I spent much of the weekend on the telephone to friends, family and journalists from both Left and Right in Sweden and it felt like I’d fallen through the looking glass into an upside-down world. It almost could be the UK, just with a few political factors flipped over.
First, the fact that they are standing apart is a point of pride as much as concern. There is a note of Swedish exceptionalism, particularly when contrasted with longstanding competitors Denmark and Norway (both of whom have opted for a very thorough lockdown). I heard multiple theories as to why their Scandinavian neighbours were different, ranging from Denmark and Norway’s occupation during the Second World War having given them have a residual mistrust of authority, to the Danish government’s political desire to look strong. It couldn’t be further from the UK instinct, which is to take any differences with other countries as proof of our own sluggishness and inadequacy.

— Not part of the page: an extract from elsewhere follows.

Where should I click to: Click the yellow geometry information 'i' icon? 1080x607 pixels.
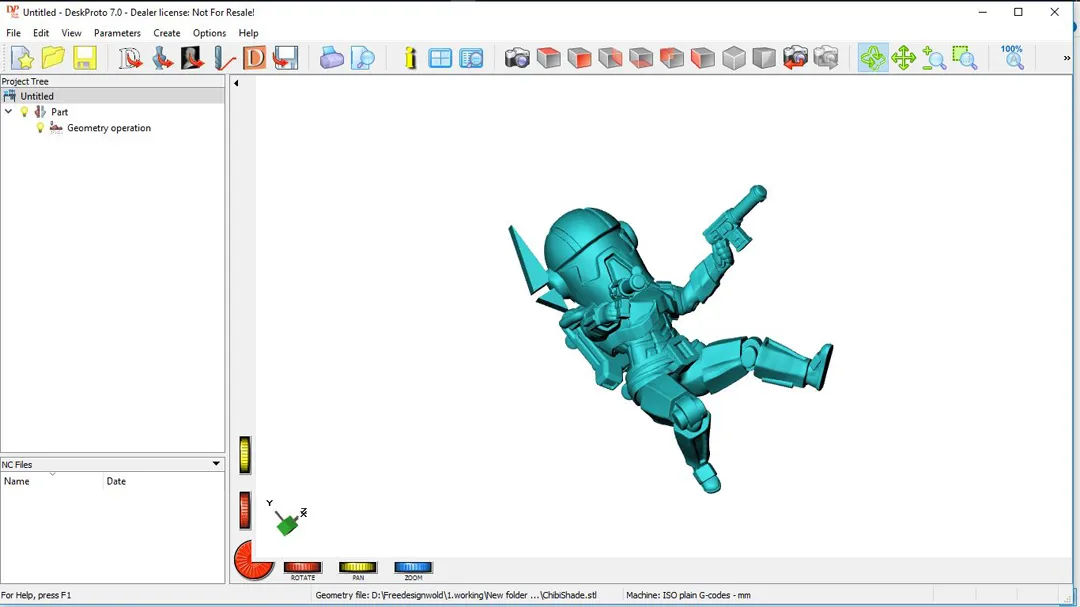tap(410, 58)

Second, the Government is a centre-Left coalition, which changes everything. Alongside a deep-seated Swedish respect for technical experts, this means that support for the more moderate strategy is considered the enlightened left-liberal position; unlike the UK or the US, the knowledge class are fully on-side. Anders Tegnell himself has a left-of-centre feel about him, making regular reference to the importance of equality in the government’s chosen course. This means, although he continues to meet with criticism, there are no online hoards of political activists demanding a lockdown.

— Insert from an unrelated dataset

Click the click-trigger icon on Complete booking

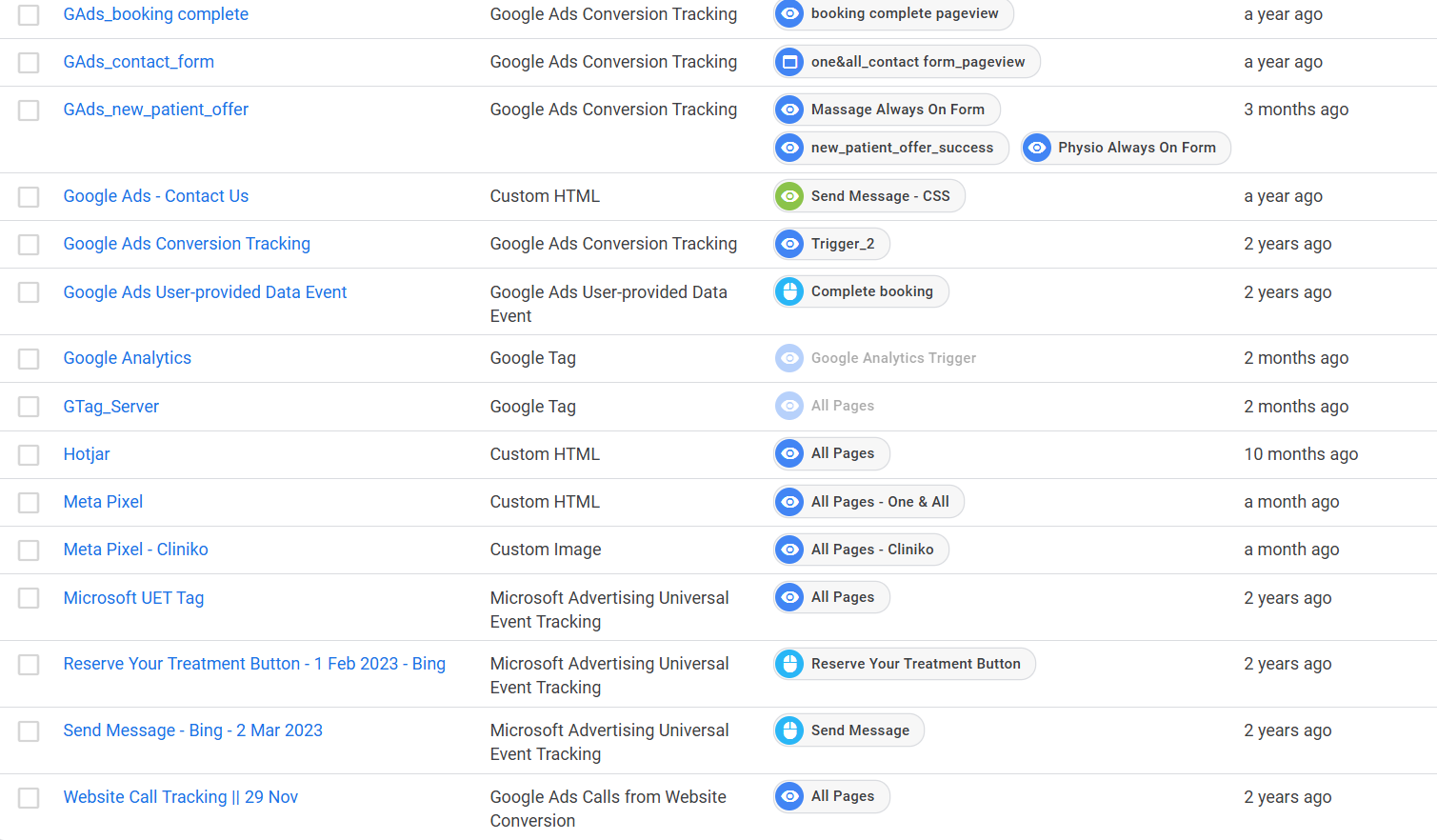coord(790,291)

The political critics, such as they are, are more likely to come from the Right, such as populist anti-immigration MP Hanif Bali (an occasional guest on Tucker Carlson’s Fox News programme), controversial Dagens Nyheter editor-in-chief Peter Wolodarski and Quillette’s Paulina Neuding. But they are few and far between: even the populist Swedish Democrats have largely kept quiet. One 30-year-old Stockholmer I spoke to said that the only advocates of a lockdown she had noticed in her social media feeds were “a few far-Right guys and the climate deniers”.
It’s the opposite of the political landscape in the UK, where deep mistrust from the long Brexit battle meant that whatever the Cummings-Johnson government initially proposed was instinctively suspected as bad and wrong by its political opponents; so the virtuous Left-liberal position quickly came to be calling for a more draconian shutdown. Rival experts were found, a campaign developed, and the Government ultimately changed course against a background of huge political pressure.
It is possible — perhaps likely — that as the death toll increases in Sweden in coming weeks they will also fall into line and impose a stricter lockdown. But if they don’t, the experience of that country will offer a vital way of knowing whether or not the unprecedented cancellation of life, population-wide house arrest and destruction of the economy that the UK and so many other world powers have chosen will have been the correct response to this threat.
If, at the end of this grisly period, the deaths per capita in Sweden are much higher than neighbouring Denmark and Norway, the more draconian approach will seem to have been worth it; but if the Swedish experience remains roughly in line with those countries, justifying the enforced lockdown will be much harder, and questions with profound consequences will rightly be asked about the decisions of the UK and the wider world.